Le principal reproche fait aux négociants est d’importer du vin espagnol de qualité médiocre et aux prix cassés afin de le reconditionner sous un nouveau nom, avec des symboles graphiques rappelant davantage le vignoble français qu’ibérique. Ces pratiques ne concernent pratiquement que des vins d’entrée de gamme, dont beaucoup sont vendus en bag-in-box (BIB, fontaine à vin) dans les grandes surfaces.
Les derniers épisodes de ces accrochages parfois violents ont eu lieu cette semaine. D’abord dans l’Hérault, mardi soir, où le Comité d’action viticole (CAV) a déversé 200 000 litres de vin chez un négociant. Dix-sept cuves ont été vidées. Le lendemain, dans l’Aude, 500 000 litres de vin (dont 200 000 viennent d’Espagne) ont été déversés par le même groupe. Plus tôt, le 30 mars, des viticulteurs se sont rendus dans trois supermarchés de Nîmes pour détruire les bouteilles et les BIB dont les étiquettes utilisaient des codes qui n’étaient pas en rapport avec l’origine des vins.
Le bordeaux rouge était bien clair…
Au Luxembourg, il n’y a pas (encore) eu d’affaires de ce type. Personne ne s’est plaint de vins vendus sous des étiquettes trompeuses. André Mehlen est le contrôleur des vins de l’Institut viti-vinicole depuis 2011. Microbiologiste de formation, c’est lui qui est chargé de vérifier si les mentions accolées à la bouteille sont conformes au vin qu’elle contient. « Évidemment, nous ne pouvons pas contrôler toutes les bouteilles mises en vente au Grand-Duché, souligne-t-il. Mais nous pratiquons des tests au cours de l’année. »
Les crus luxembourgeois sont les plus contrôlés. En effet, pour bénéficier de la marque nationale, chaque vin est analysé par le laboratoire de l’Institut viti-vinicole et goûté par la comité de dégustation présidé par André Mehlen. « Nous prélevons régulièrement des bouteilles qui sont sur le marché pour les analyser à nouveau. Grâce au numéro de série, nous comparons ces résultats avec ceux obtenus lors de la demande de l’appellation. » Jusqu’à présent, aucune fraude n’a été mise au jour, ce qui ne surprend pas le contrôleur des vins : « Nous sommes un petit pays, tout le monde se connaît. Si un producteur triche, il peut fermer son domaine immédiatement. »
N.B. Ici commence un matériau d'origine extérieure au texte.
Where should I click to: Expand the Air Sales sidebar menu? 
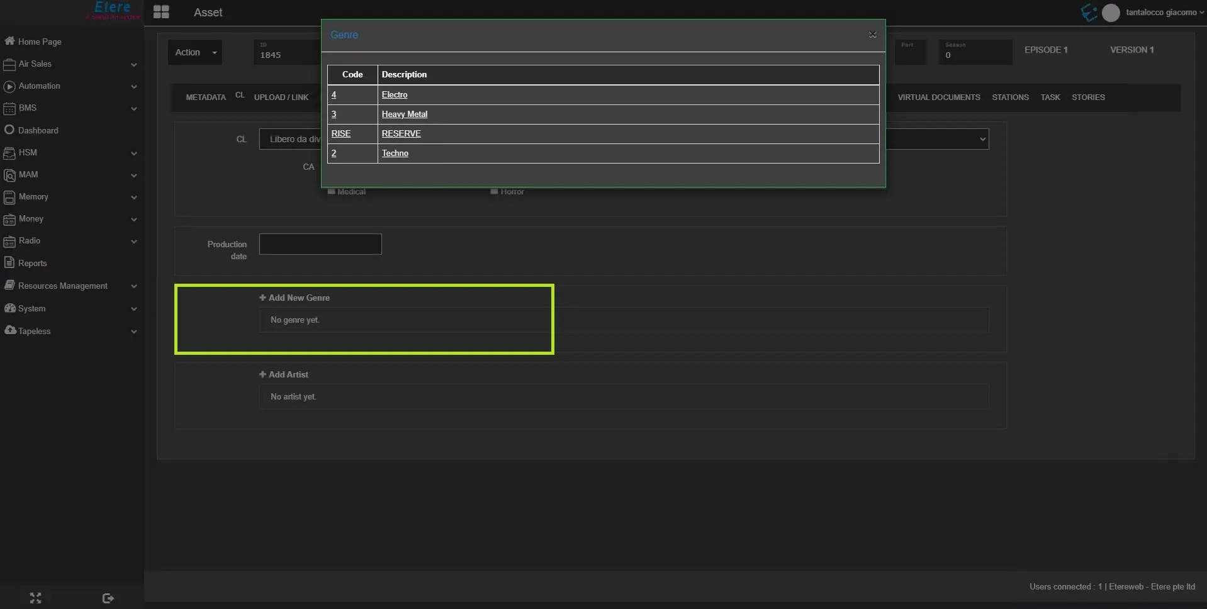133,64
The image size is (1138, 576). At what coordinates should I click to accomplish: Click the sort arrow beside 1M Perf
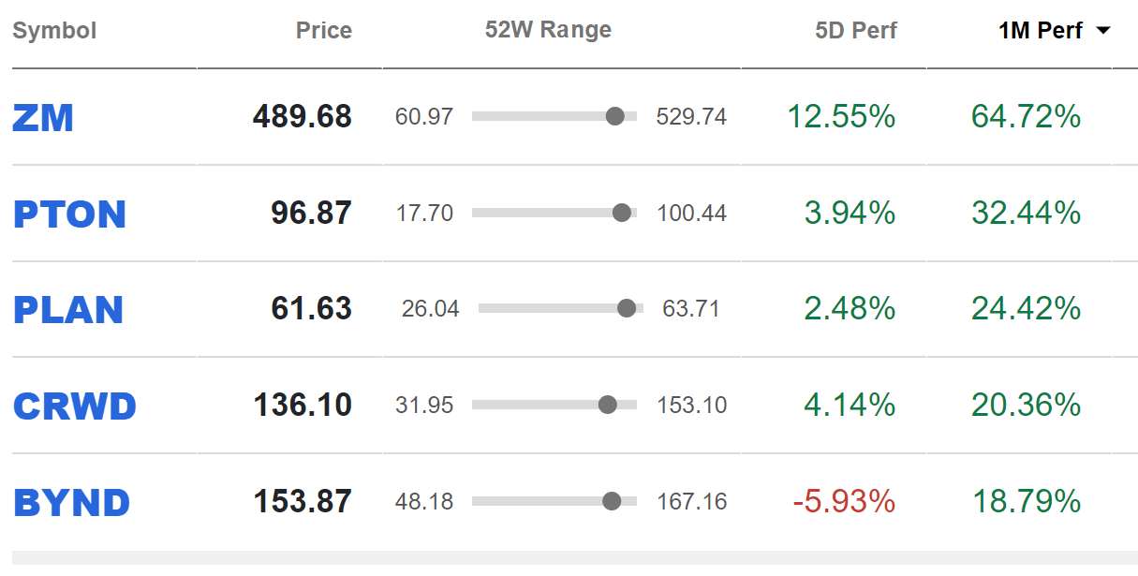1102,31
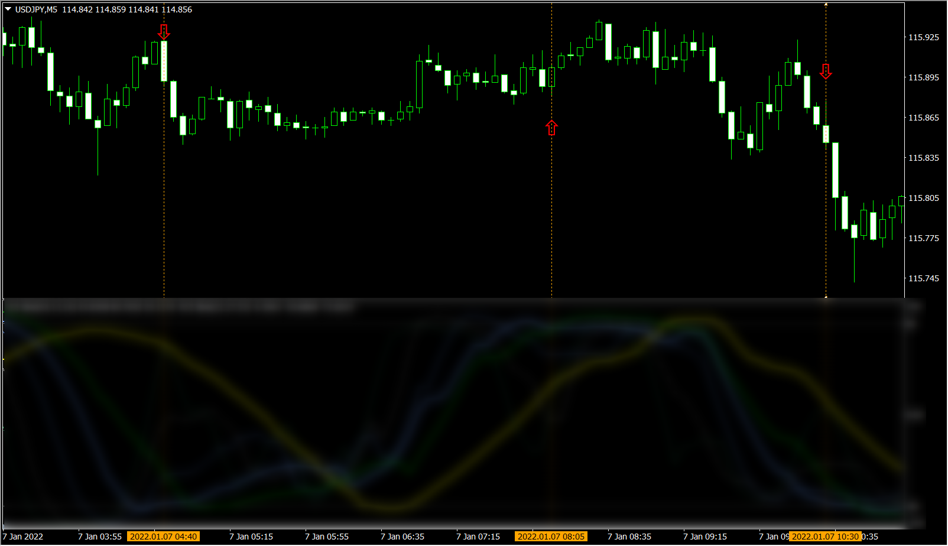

Les vins étrangers qui sont analysés au laboratoire sont le plus souvent choisis de manière aléatoire. « Parfois, lorsque l’on voit qu’un vin n’est pas vendu au prix de son appellation, nous le contrôlons », précise-t-il. Les données recueillies concernent les critères européens que sont le degré d’alcool, la quantité de sulfite et la présence d’allergènes. « Lorsque le vin ne correspond pas à ce qu’indique l’étiquette, les chances sont grandes pour qu’au moins une de ces indications soient fausses », avance-t-il.
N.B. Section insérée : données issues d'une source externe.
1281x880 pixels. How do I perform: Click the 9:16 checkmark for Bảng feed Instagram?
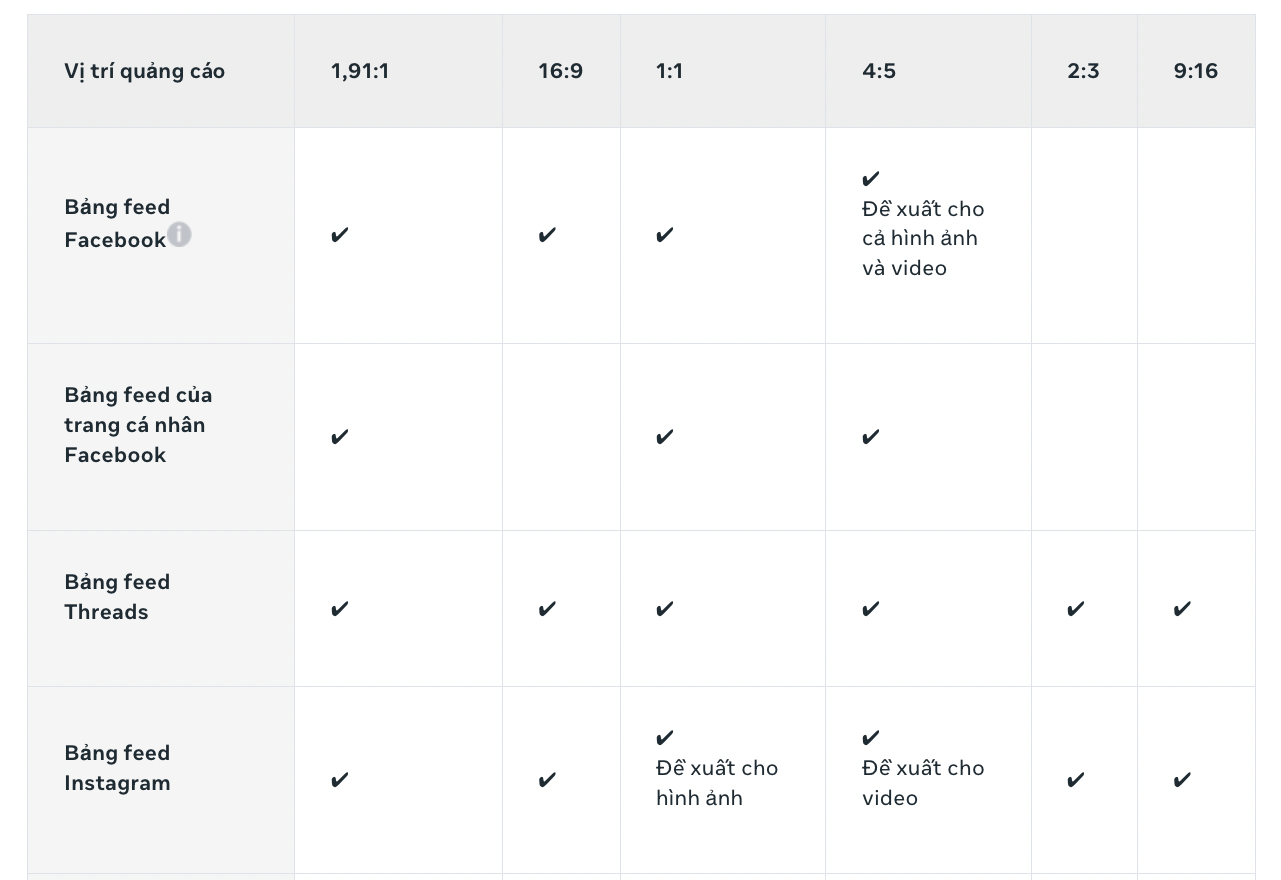pyautogui.click(x=1182, y=780)
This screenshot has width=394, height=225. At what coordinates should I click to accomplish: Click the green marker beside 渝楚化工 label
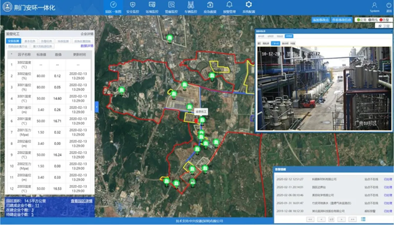coord(203,120)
Depuis qu’il est en poste, il se souvient d’une affaire pas banale. « Une personne privée m’avait appelé parce qu’elle avait acheté dans un supermarché un bordeaux rouge et qu’elle avait en fait du rosé dans le verre », raconte-t-il. André Mehlen s’était rendu dans plusieurs magasins de l’enseigne au Grand-Duché, avait acheté plusieurs bouteilles de ce vin et les avait analysées.
Surprise : « Le vin tirait 5,4 ° d’alcool! À la dégustation, on voyait déjà qu’il y avait beaucoup d’eau… » Fraude volontaire? Le contrôleur ne pense pas : « Certaines bouteilles étaient normales, d’autres pas. Celles qui ne l’étaient pas étaient toutes comprises entre les mêmes numéros de série. Avant, c’était bon, après aussi, mais au milieu, il y avait un problème. »
Pour André Mehlen, l’explication pourrait venir du fait que lors de l’embouteillage, à la fin d’une cuve, il reste toujours une centaine de litres de vin dans le filtre. Pour l’expulser, on ajoute de l’eau sous pression et là, visiblement, le jet n’a pas été arrêté à temps… Plus une maladresse qu’une volonté de tricher, donc. Son enquête a toutefois permis à l’enseigne de se retourner contre le producteur pour demander réparation.